El que algunos no se conformen con actuar anónimamente cada vez que lo estimen necesario, sino que monten una asociación proactiva con tales fines, tendría un sentido práctico muy loable si su actividad se dirigiese a obtener recursos privados, e incluso a aportar fondos de su propio peculio para la protección y salvaguarda de tal o cual edificio, o mejor aún, a hacerse cargo de su rehabilitación y posterior mantenimiento.

Pero cuando el objeto de la asociación se limita a proclamar a los cuatro vientos su ardor patrimonialista, para imponer sus criterios, por encima de los preceptos legales, a proyectos ajenos y a cargo del dinero de otros, resulta de película de Berlanga. Y entonces podemos afirmar, sin temor a errar, que el sentido y fines de la asociación resultan ser muy distintos de los declarados en la inscripción.

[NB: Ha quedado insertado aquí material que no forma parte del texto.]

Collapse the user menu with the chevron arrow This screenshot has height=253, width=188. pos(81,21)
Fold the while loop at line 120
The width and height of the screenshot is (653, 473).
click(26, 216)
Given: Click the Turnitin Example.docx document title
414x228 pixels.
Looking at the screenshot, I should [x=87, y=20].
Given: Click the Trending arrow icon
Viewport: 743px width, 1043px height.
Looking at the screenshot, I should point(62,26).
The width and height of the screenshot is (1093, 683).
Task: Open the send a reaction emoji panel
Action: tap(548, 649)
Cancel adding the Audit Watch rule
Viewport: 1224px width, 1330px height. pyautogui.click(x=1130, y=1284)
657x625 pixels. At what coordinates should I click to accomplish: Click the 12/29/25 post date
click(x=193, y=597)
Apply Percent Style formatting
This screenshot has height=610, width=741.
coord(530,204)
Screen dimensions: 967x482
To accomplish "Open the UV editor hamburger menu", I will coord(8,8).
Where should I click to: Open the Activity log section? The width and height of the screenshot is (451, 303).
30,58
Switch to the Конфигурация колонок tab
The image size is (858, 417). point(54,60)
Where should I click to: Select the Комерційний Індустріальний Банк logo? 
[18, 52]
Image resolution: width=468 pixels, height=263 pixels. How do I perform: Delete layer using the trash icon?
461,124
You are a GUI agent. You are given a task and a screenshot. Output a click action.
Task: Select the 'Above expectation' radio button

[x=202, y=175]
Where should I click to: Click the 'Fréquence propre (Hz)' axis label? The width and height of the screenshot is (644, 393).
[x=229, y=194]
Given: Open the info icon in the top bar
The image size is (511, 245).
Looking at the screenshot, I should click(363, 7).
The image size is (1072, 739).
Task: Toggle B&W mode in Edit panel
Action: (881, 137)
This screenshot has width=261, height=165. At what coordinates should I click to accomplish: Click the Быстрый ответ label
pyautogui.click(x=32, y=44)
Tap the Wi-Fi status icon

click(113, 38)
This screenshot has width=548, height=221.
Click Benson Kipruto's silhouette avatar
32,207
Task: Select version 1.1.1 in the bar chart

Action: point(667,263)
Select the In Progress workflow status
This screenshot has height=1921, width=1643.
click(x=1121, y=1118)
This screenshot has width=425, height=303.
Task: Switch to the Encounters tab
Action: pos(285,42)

Es obvio que la finalidad de ADEPA no es otra que destacarse por encima del resto de los ciudadanos y autoproclamarse paladín de la conservación del patrimonio, arrogándose, por añadidura, una autoridad de carácter dogmático sobre la materia, que no tiene más razón de ser que cierta tendencia popular al papanatismo –posible residuo de nuestra picaresca– que en torno a algunos asuntos alcanza a todos los estratos sociales y corporativos, políticos y jueces incluidos (no todos, por fortuna, pero sí demasiados, por desgracia).

Con esta invitación el Ayuntamiento otorga confirmación a la tesis fundacional de ADEPA, es decir, la discapacidad, teórica y práctica, de las propias administraciones públicas, para la definición de los criterios y normas que han de aplicarse en materia de conservación y protección del patrimonio; y el designio de reclamar y obtener la radicación de esa capacidad en ADEPA.

De ese modo, el Ayuntamiento, presa de una especie de administrativo síndrome de Estocolmo, simpatiza con su usurpador, le honra, ensalza y reverencia, y se le somete, elevando a dogma el credo de ADEPA, e instituyendo a esta asociación a modo de Santo Oficio, depositario de esa doctrina de la fe.